DUBAI (Dispatches) – Qatar has accused Saudi Arabia of allowing a protracted dispute to hinder Persian Gulf coordination over the coronavirus outbreak by denying the Qatari health minister timely access to a meeting of regional health ministers in Riyadh.
Qatar’s foreign ministry said in a post on its official Twitter account that Saudi Arabia had only granted an entry permit to Public Health Minister Hanan al-Kuwari after the meeting at the Persian Gulf Cooperation Council (GCC) General Secretariat on Wednesday had already started.
"We are surprised to see that Saudi is politicizing a humanitarian sector, that requires close collaboration and coordination due to the urgency of the situation,” the English-language statement issued on Thursday said.
Saudi Arabia, the United Arab Emirates, Bahrain and non-GCC Egypt have imposed a political, economic and trade boycott on Qatar since mid-2017 over allegations it supports terrorism and is cozying up to regional foe Iran.

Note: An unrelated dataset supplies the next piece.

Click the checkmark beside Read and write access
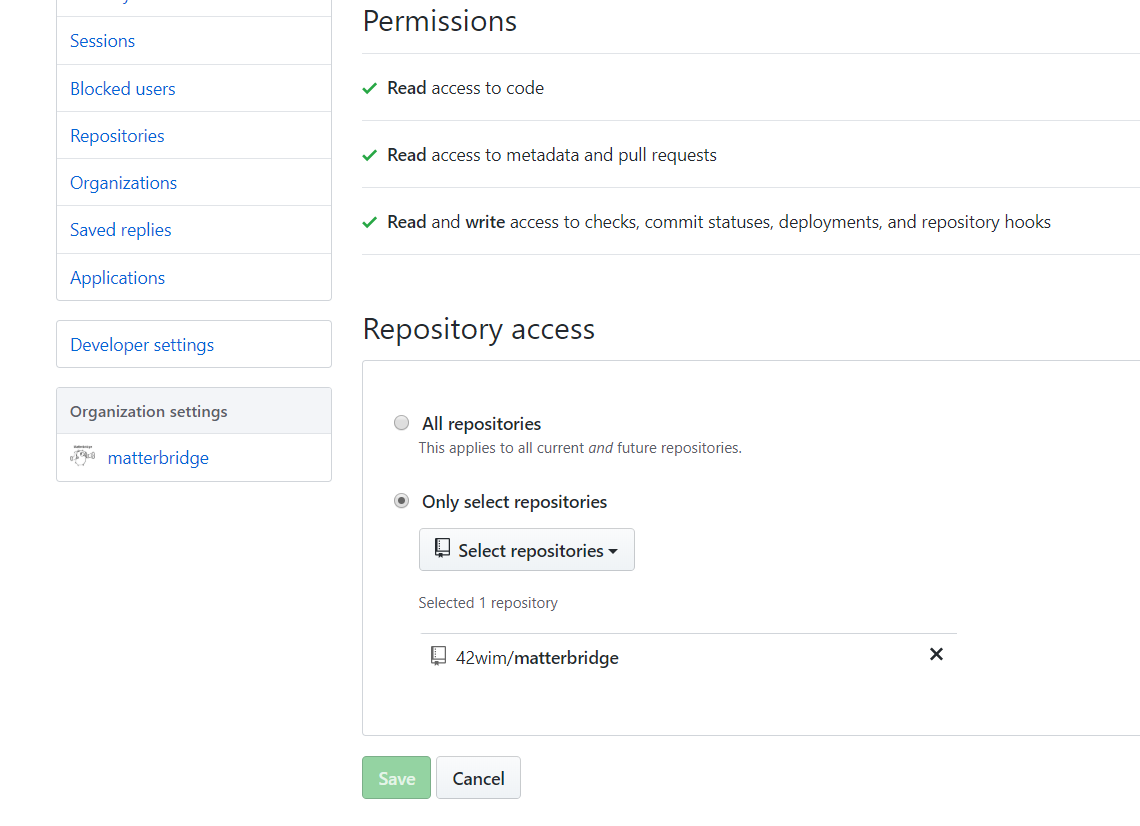click(369, 222)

Libya, the Maldives, Djibouti, Senegal and the Comoros later joined the camp in ending diplomatic ties with Doha. Jordan downgraded its diplomatic relations as well.
Qatar’s Foreign Ministry later announced that the decision to cut diplomatic ties was unjustified and based on false claims and assumptions.
On June 9, 2017, Qatar strongly dismissed allegations of supporting terrorism after the Saudi regime and its allies blacklisted dozens of individuals and entities purportedly associated with Doha.
Later that month, Saudi Arabia and its allies released a 13-point list of demands, including the closure of al-Jazeera television network and downgrade of relations with Iran, in return for the normalization of diplomatic relations with Doha.
The document also asked Qatar to sever all ties with the Muslim Brotherhood and the Lebanese Hezbollah resistance movement.
Qatar rejected the demands as "unreasonable.”